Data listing
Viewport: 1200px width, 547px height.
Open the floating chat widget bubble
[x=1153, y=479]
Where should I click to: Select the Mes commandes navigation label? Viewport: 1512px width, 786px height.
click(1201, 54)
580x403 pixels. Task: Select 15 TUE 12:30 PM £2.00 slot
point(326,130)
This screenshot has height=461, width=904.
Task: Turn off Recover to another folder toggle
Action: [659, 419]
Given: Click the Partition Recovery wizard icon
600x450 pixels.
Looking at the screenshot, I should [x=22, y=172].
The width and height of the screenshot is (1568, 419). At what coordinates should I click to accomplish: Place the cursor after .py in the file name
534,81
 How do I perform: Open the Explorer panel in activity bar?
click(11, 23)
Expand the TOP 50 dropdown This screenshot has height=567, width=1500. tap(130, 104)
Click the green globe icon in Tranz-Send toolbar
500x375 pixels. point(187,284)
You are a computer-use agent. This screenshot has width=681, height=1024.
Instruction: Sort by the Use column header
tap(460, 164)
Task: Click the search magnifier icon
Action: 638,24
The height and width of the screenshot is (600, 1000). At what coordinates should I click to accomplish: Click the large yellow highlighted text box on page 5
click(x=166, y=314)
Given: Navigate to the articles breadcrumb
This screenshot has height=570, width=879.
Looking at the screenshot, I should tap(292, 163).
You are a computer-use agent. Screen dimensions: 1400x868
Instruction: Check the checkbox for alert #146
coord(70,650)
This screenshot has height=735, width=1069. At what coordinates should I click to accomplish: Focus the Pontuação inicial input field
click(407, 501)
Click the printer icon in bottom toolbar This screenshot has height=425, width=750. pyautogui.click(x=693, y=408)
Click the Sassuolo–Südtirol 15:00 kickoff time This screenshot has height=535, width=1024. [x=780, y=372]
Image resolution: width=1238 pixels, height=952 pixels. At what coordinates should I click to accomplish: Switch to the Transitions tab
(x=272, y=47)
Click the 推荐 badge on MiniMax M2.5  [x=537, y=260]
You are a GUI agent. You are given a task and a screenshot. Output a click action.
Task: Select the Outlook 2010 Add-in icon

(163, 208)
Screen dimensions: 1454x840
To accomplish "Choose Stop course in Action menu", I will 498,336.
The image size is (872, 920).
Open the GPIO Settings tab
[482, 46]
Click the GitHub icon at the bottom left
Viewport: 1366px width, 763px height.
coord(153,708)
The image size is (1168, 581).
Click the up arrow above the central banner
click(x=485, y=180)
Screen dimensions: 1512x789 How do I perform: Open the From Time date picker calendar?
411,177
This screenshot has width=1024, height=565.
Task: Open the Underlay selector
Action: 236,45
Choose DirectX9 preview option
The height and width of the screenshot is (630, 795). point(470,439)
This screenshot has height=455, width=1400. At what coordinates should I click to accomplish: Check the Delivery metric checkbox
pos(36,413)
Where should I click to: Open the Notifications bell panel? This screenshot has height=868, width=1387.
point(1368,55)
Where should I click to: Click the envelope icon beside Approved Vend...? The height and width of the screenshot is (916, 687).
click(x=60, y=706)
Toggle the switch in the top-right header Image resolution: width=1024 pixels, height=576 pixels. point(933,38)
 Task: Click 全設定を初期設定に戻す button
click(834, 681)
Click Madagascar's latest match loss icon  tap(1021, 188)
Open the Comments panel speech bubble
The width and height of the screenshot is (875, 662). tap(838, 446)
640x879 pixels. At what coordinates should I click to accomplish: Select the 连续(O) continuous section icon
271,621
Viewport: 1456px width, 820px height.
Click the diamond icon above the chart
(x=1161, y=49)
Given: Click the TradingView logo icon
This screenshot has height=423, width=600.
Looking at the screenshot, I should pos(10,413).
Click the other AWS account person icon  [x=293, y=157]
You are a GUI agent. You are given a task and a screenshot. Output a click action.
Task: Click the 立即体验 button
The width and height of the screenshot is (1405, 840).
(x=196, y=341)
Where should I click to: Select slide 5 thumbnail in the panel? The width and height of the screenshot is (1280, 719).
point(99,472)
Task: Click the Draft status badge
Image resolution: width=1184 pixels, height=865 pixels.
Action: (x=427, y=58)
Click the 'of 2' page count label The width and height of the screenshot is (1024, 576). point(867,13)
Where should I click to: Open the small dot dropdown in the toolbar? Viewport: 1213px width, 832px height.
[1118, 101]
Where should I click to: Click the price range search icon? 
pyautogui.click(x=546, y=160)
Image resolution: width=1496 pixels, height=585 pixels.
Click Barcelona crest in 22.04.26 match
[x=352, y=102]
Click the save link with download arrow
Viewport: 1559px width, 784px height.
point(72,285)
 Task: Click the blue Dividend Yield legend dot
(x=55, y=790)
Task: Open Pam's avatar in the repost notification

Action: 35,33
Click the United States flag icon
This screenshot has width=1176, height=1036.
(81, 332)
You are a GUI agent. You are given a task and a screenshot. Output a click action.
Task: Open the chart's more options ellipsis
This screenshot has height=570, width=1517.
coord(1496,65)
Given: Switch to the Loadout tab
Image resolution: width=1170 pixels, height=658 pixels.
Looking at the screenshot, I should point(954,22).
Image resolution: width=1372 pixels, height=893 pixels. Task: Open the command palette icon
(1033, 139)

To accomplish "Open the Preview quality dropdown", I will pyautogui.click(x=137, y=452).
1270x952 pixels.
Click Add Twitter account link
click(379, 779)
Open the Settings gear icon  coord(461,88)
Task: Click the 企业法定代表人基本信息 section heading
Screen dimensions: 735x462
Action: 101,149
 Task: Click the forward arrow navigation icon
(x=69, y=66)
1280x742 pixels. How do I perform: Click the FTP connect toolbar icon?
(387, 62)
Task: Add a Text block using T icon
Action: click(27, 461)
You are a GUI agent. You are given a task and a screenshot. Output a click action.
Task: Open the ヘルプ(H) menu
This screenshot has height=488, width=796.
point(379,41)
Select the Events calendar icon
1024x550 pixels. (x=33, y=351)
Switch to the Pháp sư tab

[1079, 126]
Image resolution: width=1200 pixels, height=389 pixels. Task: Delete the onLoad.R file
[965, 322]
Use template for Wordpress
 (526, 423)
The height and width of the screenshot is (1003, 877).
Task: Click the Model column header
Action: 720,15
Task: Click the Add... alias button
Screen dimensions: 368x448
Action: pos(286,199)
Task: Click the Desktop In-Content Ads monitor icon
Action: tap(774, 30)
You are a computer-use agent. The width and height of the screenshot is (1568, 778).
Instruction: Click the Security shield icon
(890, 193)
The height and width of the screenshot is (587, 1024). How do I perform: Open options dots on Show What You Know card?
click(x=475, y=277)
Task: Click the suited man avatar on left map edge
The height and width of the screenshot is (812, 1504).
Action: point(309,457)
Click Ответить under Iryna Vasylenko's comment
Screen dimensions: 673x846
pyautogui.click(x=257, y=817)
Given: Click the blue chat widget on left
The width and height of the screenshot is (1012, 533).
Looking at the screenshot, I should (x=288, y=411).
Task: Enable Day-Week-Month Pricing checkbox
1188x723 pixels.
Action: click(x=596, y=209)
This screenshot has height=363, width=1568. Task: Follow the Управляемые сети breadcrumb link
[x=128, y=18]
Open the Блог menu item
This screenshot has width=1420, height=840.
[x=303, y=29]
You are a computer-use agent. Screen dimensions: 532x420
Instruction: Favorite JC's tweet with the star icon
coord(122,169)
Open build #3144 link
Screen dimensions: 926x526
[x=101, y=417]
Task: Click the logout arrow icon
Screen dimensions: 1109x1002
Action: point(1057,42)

Goal of the exercise :: Please copy the lines from the first one through the line holding "500x375 pixels. point(187,284)", both included, without changing anything.

Solved exercise ::
Viewport: 1200px width, 547px height.
Open the floating chat widget bubble
[x=1153, y=479]
Where should I click to: Select the Mes commandes navigation label? Viewport: 1512px width, 786px height.
click(1201, 54)
580x403 pixels. Task: Select 15 TUE 12:30 PM £2.00 slot
point(326,130)
This screenshot has height=461, width=904.
Task: Turn off Recover to another folder toggle
Action: [659, 419]
Given: Click the Partition Recovery wizard icon
600x450 pixels.
Looking at the screenshot, I should [x=22, y=172].
The width and height of the screenshot is (1568, 419). At what coordinates should I click to accomplish: Place the cursor after .py in the file name
534,81
 How do I perform: Open the Explorer panel in activity bar?
click(11, 23)
Expand the TOP 50 dropdown This screenshot has height=567, width=1500. tap(130, 104)
Click the green globe icon in Tranz-Send toolbar
500x375 pixels. point(187,284)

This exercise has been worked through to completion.